> **課題 1**:
掲載文によると、企業に貸した資金が回収できなくなった場合、その損失を負うのは誰ですか。

> **掲載文**:
--------------------------------------------------

はじめに
企業が事業拡大のために資金を調達する方法として、証券市場があります。私たちが思っている以上に日々、企業は株式や債権を証券市場に発行しています。投資家がこれらを購入することで資金を企業に提供することができます。また投資家も保有する株式や債権を証券市場に自由に売ることができ、整備された証券市場によって資金が必要なところに行き渡り、経済が拡大し、私たちは生活を豊かに送ることができるのです。
企業の成長
企業が今より大きく成長しようとするには、様々な戦略を用いる必要があります。自社製品やサービスを改善し、市場での競争力を高めることが大切です。また新製品の開発や新しいビジネス領域への進出も成長につながります。しかし、これらの戦略を実行するには、資金を調達する必要があります。
直接金融と間接金融
企業が資金を調達する方法は、金融機関を通じるもの(直接金融)と証券市場を通じるもの(間接金融)の大きく二つに分けられます。
直接金融
企業が直接資金を調達する方法には、株式の発行によるエクイティファイナンスと、債権の発行によるデッドファイナンスがあります。
エクイティファイナンスでは、投資家は株式を購入することで企業のオーナーになります。デッドファイナンスでは投資家は借金の出資者となり、あらかじめ資金を返済(償還)する期間を定め、期日に出資者に返済することを約束した証券である債権を購入し、資金を提供します。
間接金融
銀行、信用金庫、信用組合などの金融機関は、預金者受け取ったお金を企業に貸し出す形で資金を提供しています。企業は金融機関に利息を支払う代わりに、その資金を使うことができます。その企業に貸した資金が回収できなくなった場合の損失は金融機関が負います。預金者に責任はないのでいつでも預金の引き出しや金利の支払いを要求することができます。

--------------------------------------------------

> **記録データ**:
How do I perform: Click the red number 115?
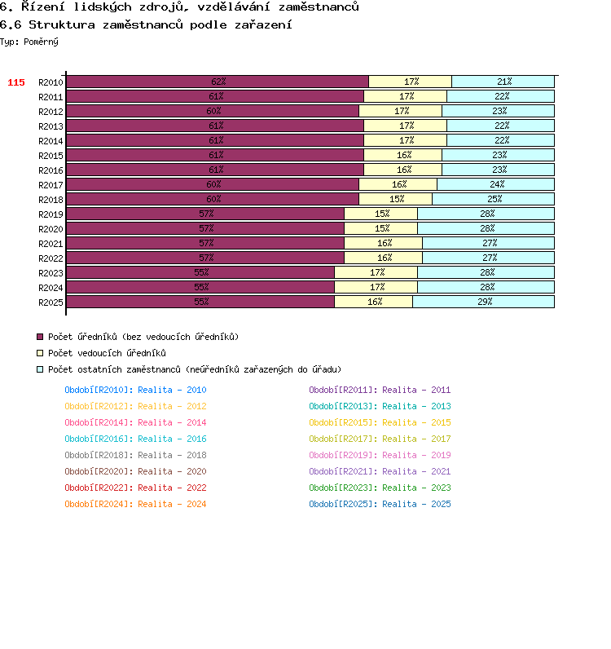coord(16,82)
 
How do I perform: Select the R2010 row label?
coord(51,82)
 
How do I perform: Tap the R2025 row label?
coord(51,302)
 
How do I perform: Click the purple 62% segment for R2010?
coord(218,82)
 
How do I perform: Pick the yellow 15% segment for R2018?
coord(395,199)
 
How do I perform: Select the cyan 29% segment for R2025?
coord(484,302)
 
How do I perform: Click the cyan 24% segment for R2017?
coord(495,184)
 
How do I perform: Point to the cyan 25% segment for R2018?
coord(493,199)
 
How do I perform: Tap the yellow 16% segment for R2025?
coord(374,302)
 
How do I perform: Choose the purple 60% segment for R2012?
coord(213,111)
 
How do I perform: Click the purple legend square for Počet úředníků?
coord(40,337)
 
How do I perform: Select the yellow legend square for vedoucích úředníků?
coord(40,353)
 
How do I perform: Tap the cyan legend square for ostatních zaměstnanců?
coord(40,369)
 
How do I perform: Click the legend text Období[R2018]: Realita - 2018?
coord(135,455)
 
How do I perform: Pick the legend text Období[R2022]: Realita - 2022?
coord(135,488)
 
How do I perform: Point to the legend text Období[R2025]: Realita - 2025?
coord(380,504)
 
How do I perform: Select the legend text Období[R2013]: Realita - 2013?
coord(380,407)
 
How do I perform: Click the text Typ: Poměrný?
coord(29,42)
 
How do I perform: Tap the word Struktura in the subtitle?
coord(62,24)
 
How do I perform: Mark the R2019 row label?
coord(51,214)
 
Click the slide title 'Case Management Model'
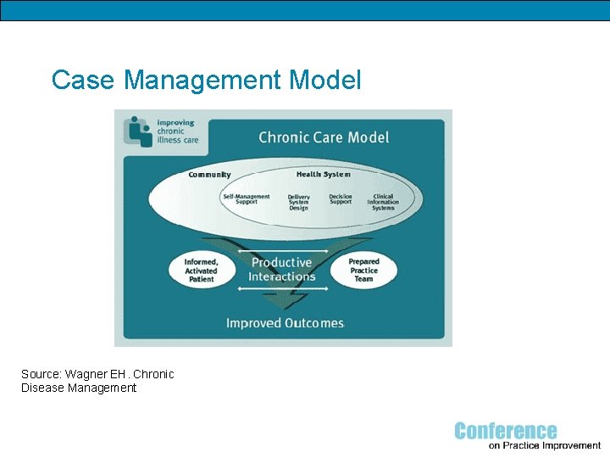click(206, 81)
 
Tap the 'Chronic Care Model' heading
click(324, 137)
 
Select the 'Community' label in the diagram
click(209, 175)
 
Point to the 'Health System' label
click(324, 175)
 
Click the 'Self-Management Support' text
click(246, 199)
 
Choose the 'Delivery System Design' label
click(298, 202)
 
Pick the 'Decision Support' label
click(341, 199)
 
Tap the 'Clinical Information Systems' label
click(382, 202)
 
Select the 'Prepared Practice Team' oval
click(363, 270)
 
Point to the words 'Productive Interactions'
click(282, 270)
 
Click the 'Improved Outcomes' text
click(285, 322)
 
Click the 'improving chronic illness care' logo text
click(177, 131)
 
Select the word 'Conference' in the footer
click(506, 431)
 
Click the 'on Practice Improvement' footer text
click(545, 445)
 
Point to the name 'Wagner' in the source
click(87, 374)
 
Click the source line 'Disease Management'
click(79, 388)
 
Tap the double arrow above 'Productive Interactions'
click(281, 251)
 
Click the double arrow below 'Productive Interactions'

--------------------------------------------------

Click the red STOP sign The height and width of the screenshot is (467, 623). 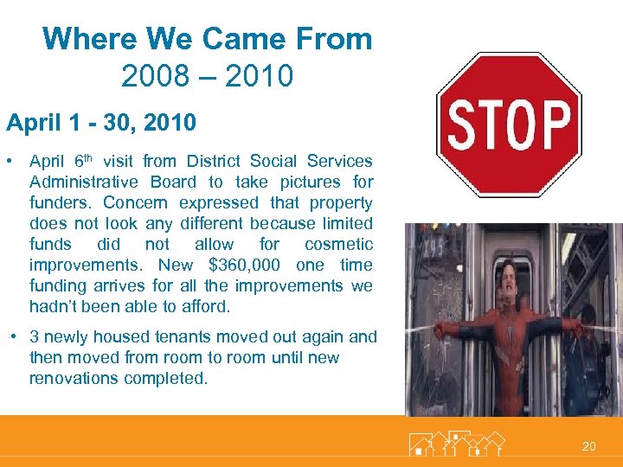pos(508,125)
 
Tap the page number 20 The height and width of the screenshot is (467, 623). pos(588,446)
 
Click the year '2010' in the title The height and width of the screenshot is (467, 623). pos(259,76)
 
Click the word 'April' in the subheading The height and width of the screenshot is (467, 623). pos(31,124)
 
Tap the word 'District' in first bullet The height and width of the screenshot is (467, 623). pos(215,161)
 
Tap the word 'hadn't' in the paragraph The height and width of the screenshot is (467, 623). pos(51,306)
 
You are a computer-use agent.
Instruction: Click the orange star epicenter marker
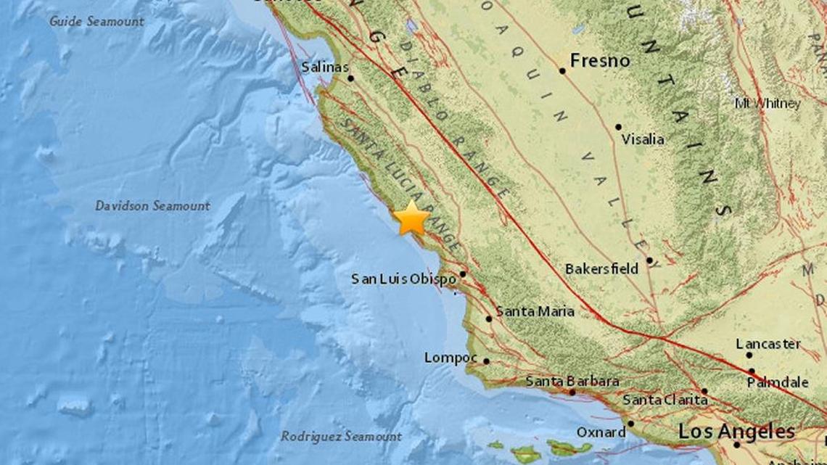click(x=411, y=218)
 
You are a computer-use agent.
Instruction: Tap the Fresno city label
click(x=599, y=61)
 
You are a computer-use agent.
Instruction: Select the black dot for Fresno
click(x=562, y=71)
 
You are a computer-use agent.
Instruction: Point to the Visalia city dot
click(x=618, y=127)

--------------------------------------------------

> **課題 2**:
一覧のうち、「How do I perform: Click the red number 115?」を含む行で始まり「coord(495,184)」を含む行で終わる部分を、「番号」と「行」の2列からなるMarkdownの表に書き直してください。空行は除き、画像は表に入れないでください。

> **正解 1**:
金融機関です。

> **正解 2**:
| 番号 | 行 |
|---|---|
| 1 | How do I perform: Click the red number 115? |
| 2 | coord(16,82) |
| 3 | How do I perform: Select the R2010 row label? |
| 4 | coord(51,82) |
| 5 | How do I perform: Tap the R2025 row label? |
| 6 | coord(51,302) |
| 7 | How do I perform: Click the purple 62% segment for R2010? |
| 8 | coord(218,82) |
| 9 | How do I perform: Pick the yellow 15% segment for R2018? |
| 10 | coord(395,199) |
| 11 | How do I perform: Select the cyan 29% segment for R2025? |
| 12 | coord(484,302) |
| 13 | How do I perform: Click the cyan 24% segment for R2017? |
| 14 | coord(495,184) |